Refinements to life-saving T-cell therapy that protects bone-marrow transplant patients from severe infections now allow for the treatment of more and more patients, and many of these are children.

T-cells are a type of specialized white blood cell of critical importance to our immune system. It's central to adaptive immunity, or the system that tailors our body's immune response to specific pathogens. T-cells are akin to soldiers that hunt down and destroy invading pathogens.

Experimental T-cell therapy aims to assist bone-marrow transplant patients during a vulnerable period after the procedure, which is the first few months where the recipient's defenses against viruses are severely weakened. It's during this time period where the body is rebuilding its natural defenses.

After two decades of clinical trials, T-cell therapy technology has substantially improved to the point where its use is becoming more widespread. A well-documented case saw this experimental T-cell therapy save the life of a boy born with a very rare hereditary disease called chronic granulomatous disease (CGD). Only about 20 cases of CGD are recorded in the United States every year.

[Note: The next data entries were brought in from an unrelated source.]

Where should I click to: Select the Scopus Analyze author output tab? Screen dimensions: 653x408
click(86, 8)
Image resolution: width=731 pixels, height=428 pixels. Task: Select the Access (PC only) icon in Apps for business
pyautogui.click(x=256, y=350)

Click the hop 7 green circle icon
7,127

CGD is a diverse group of hereditary diseases where certain immune system cells have difficulty forming the reactive oxygen compounds used to kill certain ingested pathogens. This inability leads to the formation of granulomata in many organs. A granuloma is an organized collection of macrophages, which are a type of white blood cell that engulfs and digests cellular debris, foreign substances, microbes and cancer cells among others.

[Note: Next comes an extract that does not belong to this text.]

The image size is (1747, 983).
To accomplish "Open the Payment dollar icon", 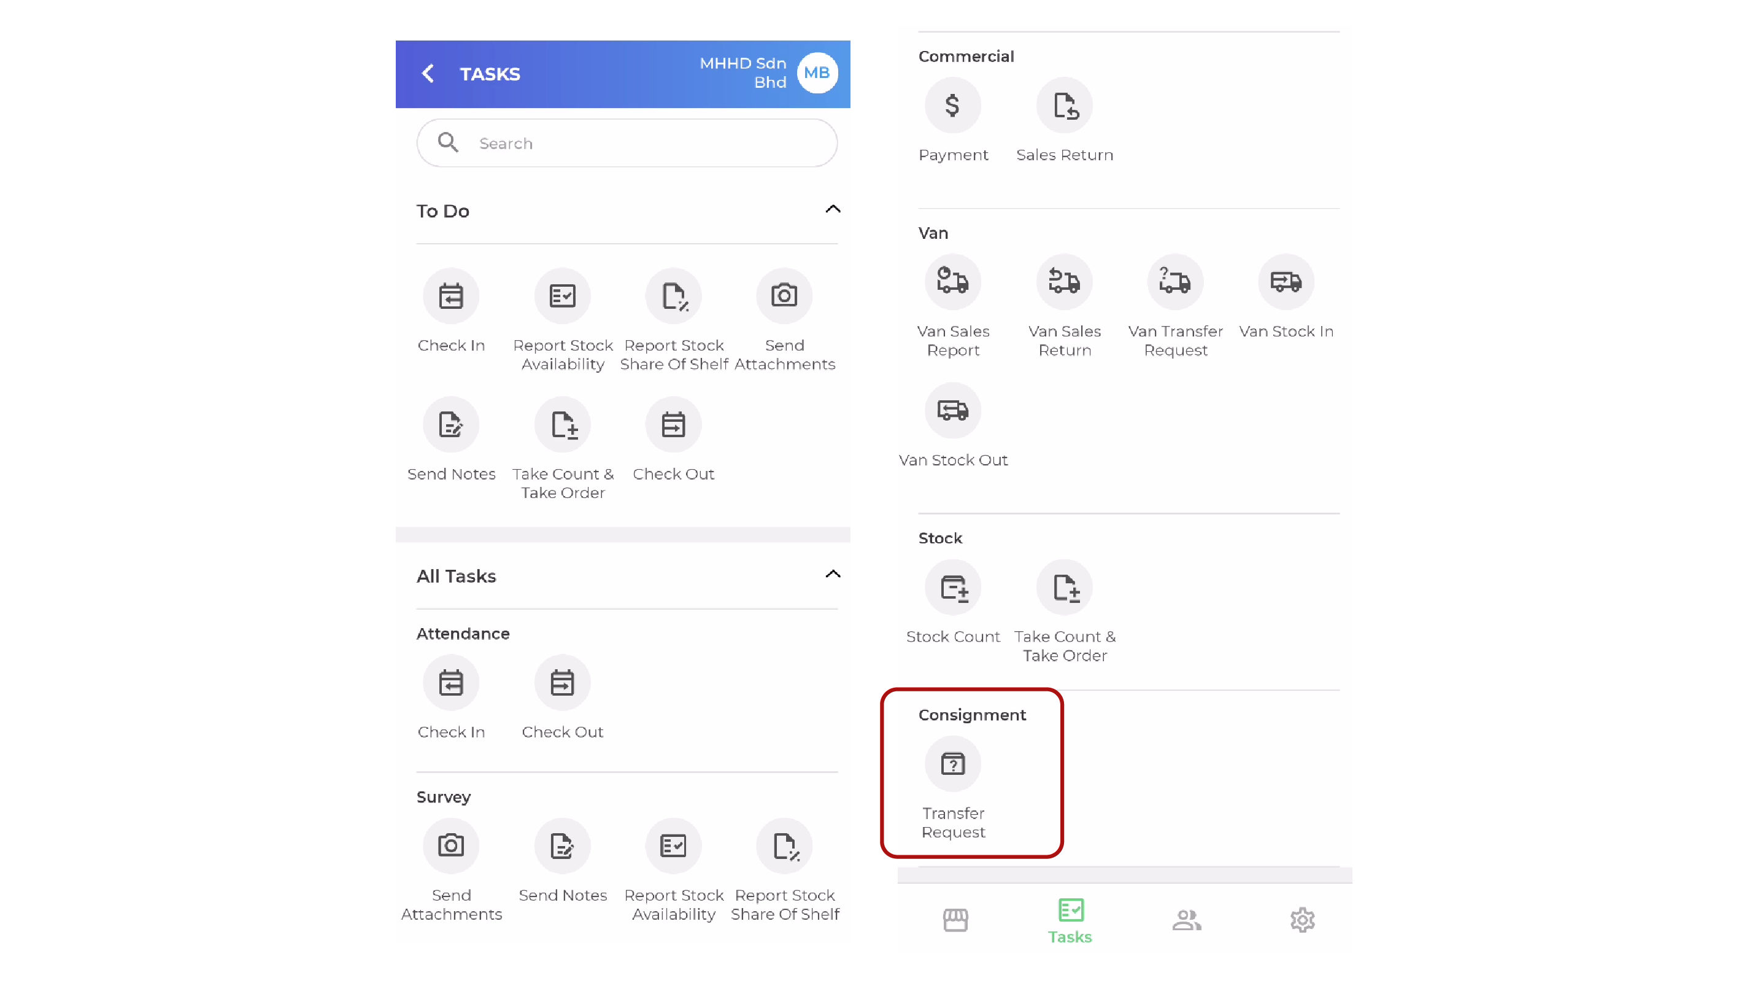I will 953,105.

In one such successful case using T-cell therapy, the elder brother of a young boy with CGD donated his "supercells"or T-cells to his little brother. Doctors said the younger brother's white blood cells were incapable of fighting off bacterial and fungal infections. They feared a simple bacterial infection, of almost no concern in a healthy child, might spread out of control in his young body.

In April 2018, doctors "cleansed" the younger brother's marrow using chemotherapy. They took a small amount of marrow from Thomas's hip bones. They extracted supercells (or stem cells) from this sample, which they re-injected into Johan's veins. Those cells eventually settled in the younger brother's bone marrow and began producing normal white blood cells.

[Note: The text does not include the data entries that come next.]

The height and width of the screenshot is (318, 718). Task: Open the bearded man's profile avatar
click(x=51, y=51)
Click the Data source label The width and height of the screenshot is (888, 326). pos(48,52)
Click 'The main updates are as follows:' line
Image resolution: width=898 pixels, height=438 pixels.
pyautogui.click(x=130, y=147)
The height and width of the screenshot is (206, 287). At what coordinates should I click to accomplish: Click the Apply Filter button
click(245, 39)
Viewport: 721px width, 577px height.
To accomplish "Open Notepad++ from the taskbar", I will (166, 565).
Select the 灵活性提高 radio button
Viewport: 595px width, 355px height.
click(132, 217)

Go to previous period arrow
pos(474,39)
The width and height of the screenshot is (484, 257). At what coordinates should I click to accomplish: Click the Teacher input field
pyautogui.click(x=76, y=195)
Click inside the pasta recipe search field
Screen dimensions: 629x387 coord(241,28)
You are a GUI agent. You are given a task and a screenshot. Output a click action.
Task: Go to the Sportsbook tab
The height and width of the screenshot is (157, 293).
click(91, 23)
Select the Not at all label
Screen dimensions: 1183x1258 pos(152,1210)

The next vital step was preventive cell therapy under an experimental program led by immunologist Michael Keller at Children's National Hospital (CNH) in Washington D.C., which is among the top six children’s hospitals in the U.S.

Keller used an incubator to grow white blood cells to be implanted into the younger brother, thereby quickly boosting his immune system. Doctors at CNH extracted the T-cells that had already encountered six viruses. Keller grew these T-cells for 10 days in an incubator. The process saw the creation of an army of hundreds of millions of specialized T-cells.

These T-cells were then injected into the younger brother's veins, immediately conferring protection against the six viruses.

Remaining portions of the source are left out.